De facto, tal como descrito por outros autores9,12, no período pós-COVID-19 observou-se um aumento significativo no número de semanas entre o início dos sintomas e a primeira avaliação médica (A=8,6; B=12,9) (p=0,009). Contudo, na nossa amostra, o intervalo de tempo entre o diagnóstico histológico e o início do tratamento foi significativamente inferior no período pós-COVID-19 (A=8; B=6) (p=0,008). Esta diferença foi resultante da diminuição do tempo até à intervenção no subgrupo de doentes propostos para cirurgia (A=9; B=5) (p=0,009). Este resultado poderá ser consequente da suspensão da maioria da atividade cirúrgica programada durante o período pandémico, realizando-se quase exclusivamente intervenções prioritárias, como a cirurgia oncológica. Não obstante, durante este período foi menor a proporção de doentes propostos para cirurgia, o que poderá ser, em parte, explicado pelo facto de no grupo pós-COVID-19 os doentes se apresentarem com doença num estadio mais avançado.
Os nossos resultados vão de encontro aos publicados no estudo de RC Schoonbeek et al, que avaliou um total de 8468 doentes com diagnóstico inaugural de CCP durante o período de 2018, 2019 e 2020. Neste trabalho os autores verificaram que, independentemente do tipo de tratamento realizado, o intervalo de tempo decorrido desde a primeira avaliação médica até ao início do tratamento foi consideravelmente inferior no ano de pandemia COVID-19 (2020), inclusive durante a primeira vaga pandémica (março - junho, 2020) (p<0,001) 13.

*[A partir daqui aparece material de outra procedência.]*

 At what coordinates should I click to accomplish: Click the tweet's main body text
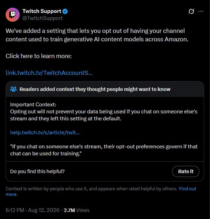click(97, 35)
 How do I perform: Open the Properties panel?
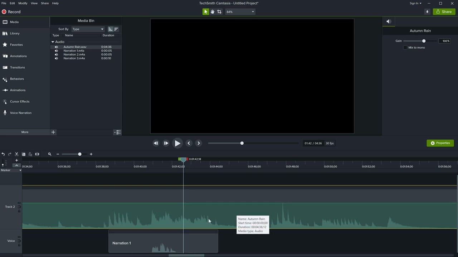pos(440,143)
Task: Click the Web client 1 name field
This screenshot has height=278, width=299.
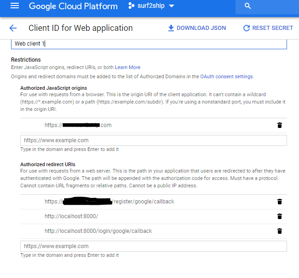Action: pyautogui.click(x=149, y=44)
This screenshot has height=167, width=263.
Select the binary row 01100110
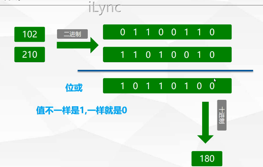coord(167,32)
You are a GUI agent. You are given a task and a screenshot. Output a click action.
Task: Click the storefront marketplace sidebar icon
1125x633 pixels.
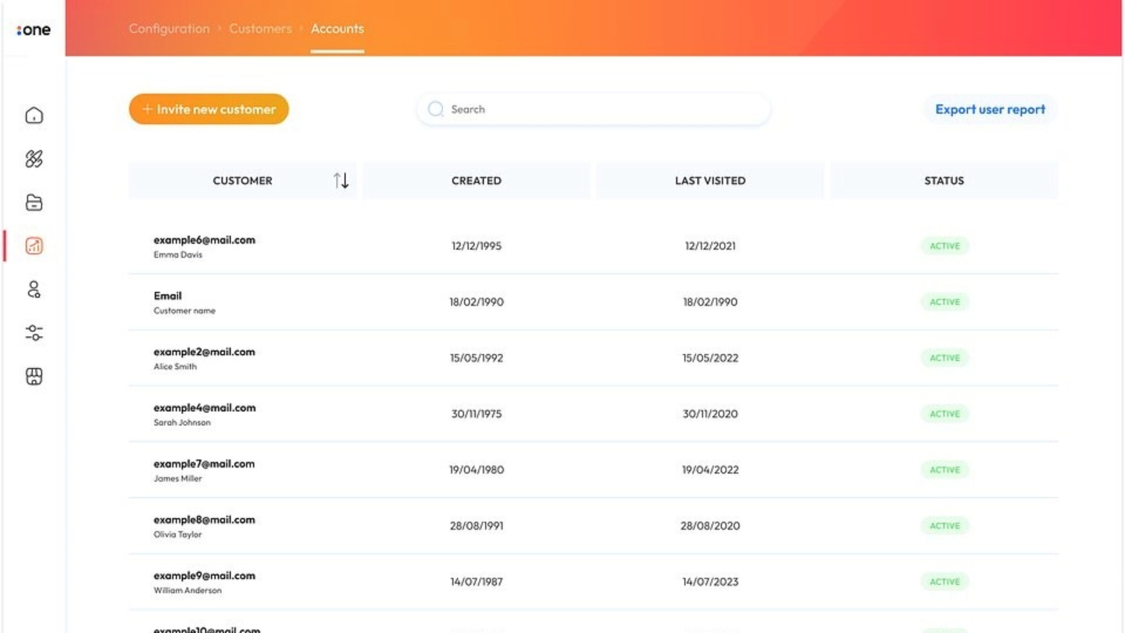click(x=34, y=377)
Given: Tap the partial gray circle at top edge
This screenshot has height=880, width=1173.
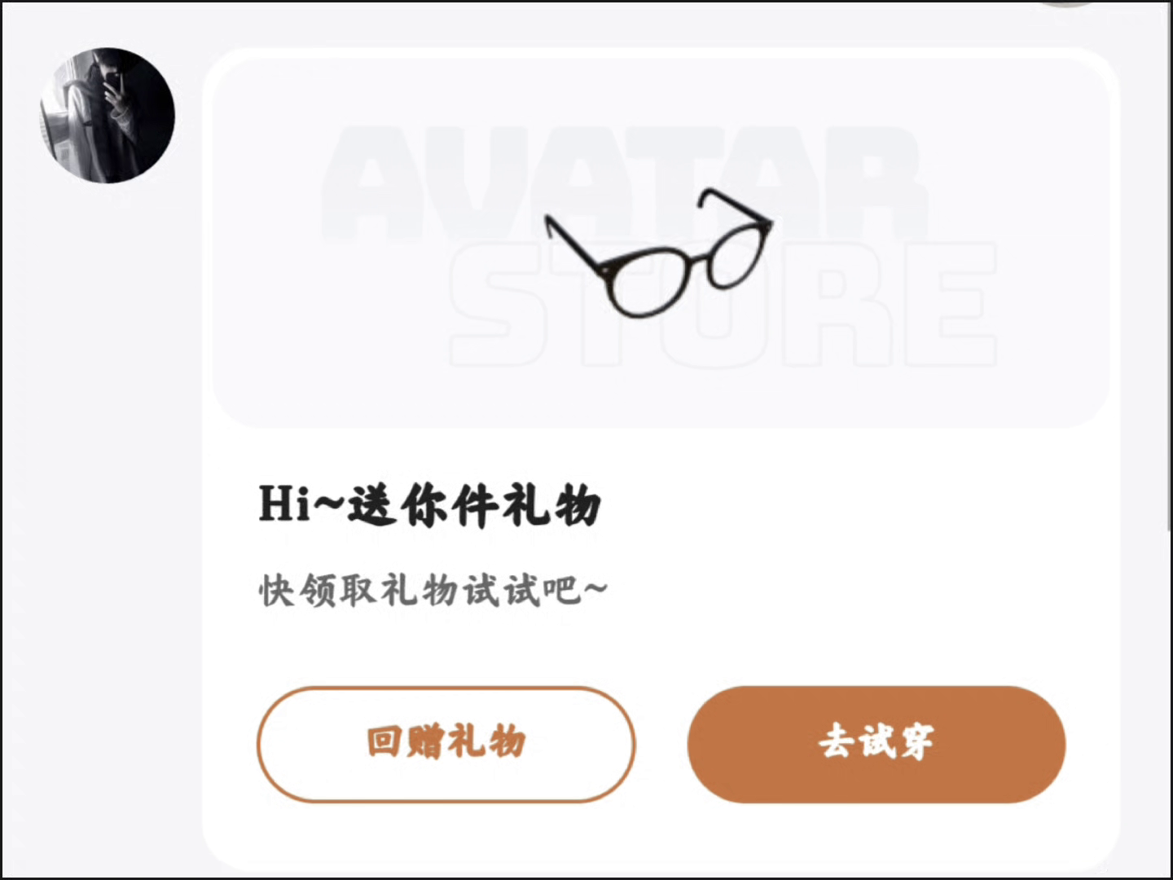Looking at the screenshot, I should point(1066,3).
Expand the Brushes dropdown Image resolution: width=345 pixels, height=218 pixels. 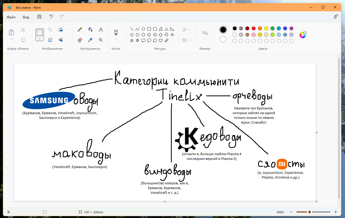tap(116, 39)
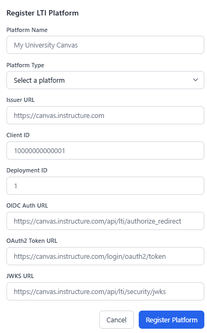The width and height of the screenshot is (207, 333).
Task: Open the Select a platform dropdown
Action: [x=105, y=80]
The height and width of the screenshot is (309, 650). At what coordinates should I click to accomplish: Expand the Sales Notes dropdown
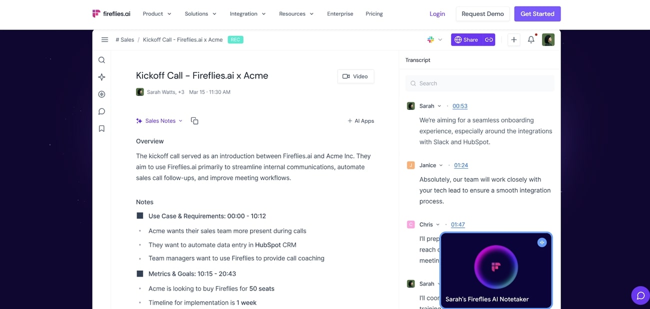(x=181, y=120)
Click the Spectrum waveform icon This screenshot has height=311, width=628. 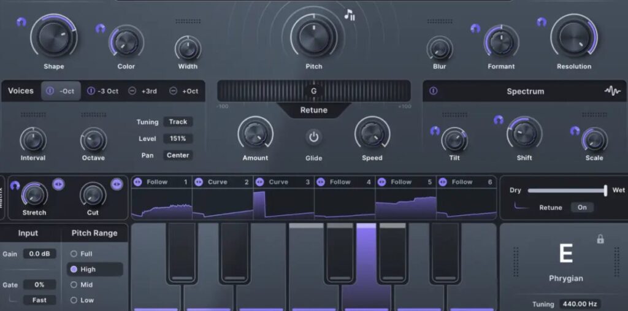click(612, 91)
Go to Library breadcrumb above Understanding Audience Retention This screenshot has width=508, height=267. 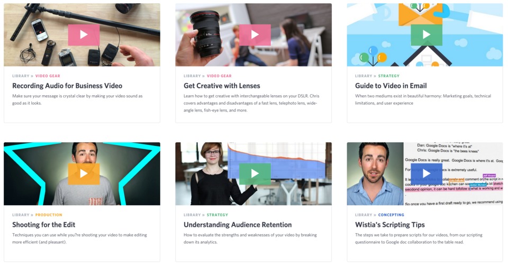tap(192, 215)
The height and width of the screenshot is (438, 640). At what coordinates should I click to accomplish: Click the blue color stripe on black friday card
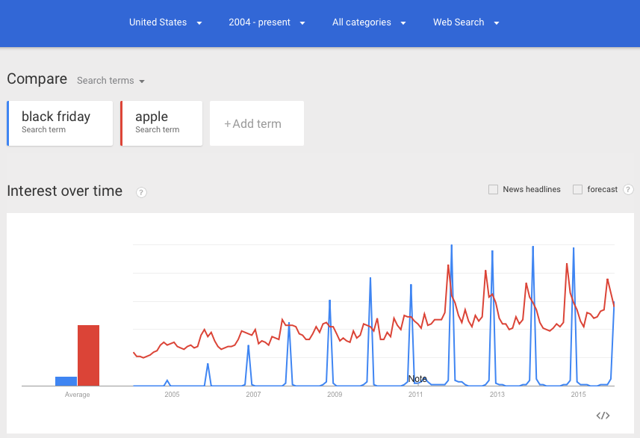7,123
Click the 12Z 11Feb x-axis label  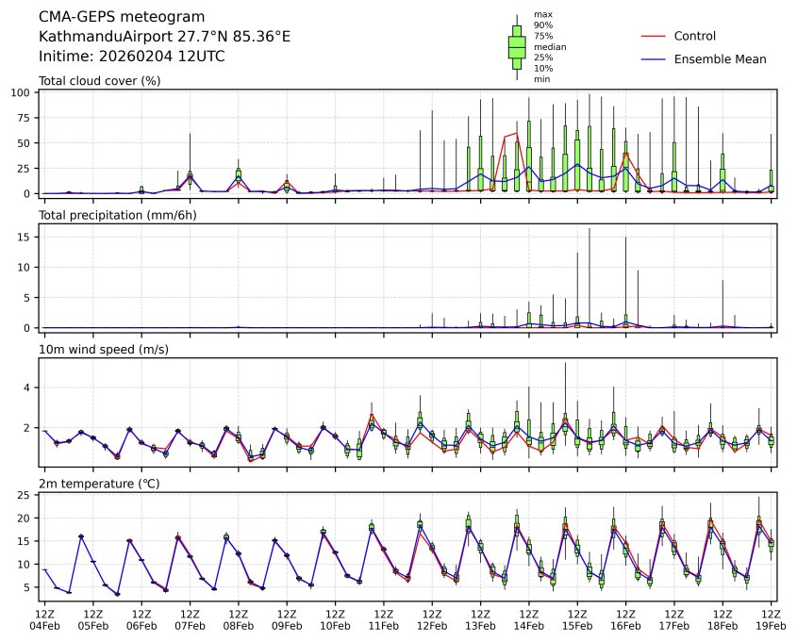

O nosso estudo tem como principais limitações a sua natureza retrospetiva e o facto de apresentar uma amostra de pequenas dimensões. Para além disso, é um estudo unicêntrico, pelo que poderá não refletir por inteiro a realidade nacional.
Com este estudo demonstrou-se que, durante a pandemia, se manteve a capacidade de abordagem e tratamento de doentes com diagnóstico de CCP inaugural. Contudo, são necessários mais estudos, multicêntricos e prospetivos, para avaliar o verdadeiro impacto da pandemia COVID-19 no prognóstico dos doentes com CCP a longo prazo.
Conclusão
Durante a pandemia COVID-19 verificou-se um atraso significativo na procura de cuidados médicos por parte dos doentes com CCP. Contudo, houve uma redução no intervalo de tempo desde o diagnóstico desta doença até ao início do seu tratamento. Assim, apesar da sobrecarga e da reestruturação dos serviços de saúde com a emergência da pandemia COVID-19, neste estudo unicêntrico foi verificada uma resposta eficiente na prestação de cuidados aos doentes com CCP.
Conflito de Interesses
Os autores declaram que não têm qualquer conflito de interesse relativo a este artigo.
Confidencialidade dos dados
Os autores declaram que seguiram os protocolos do seu trabalho na publicação dos dados de pacientes.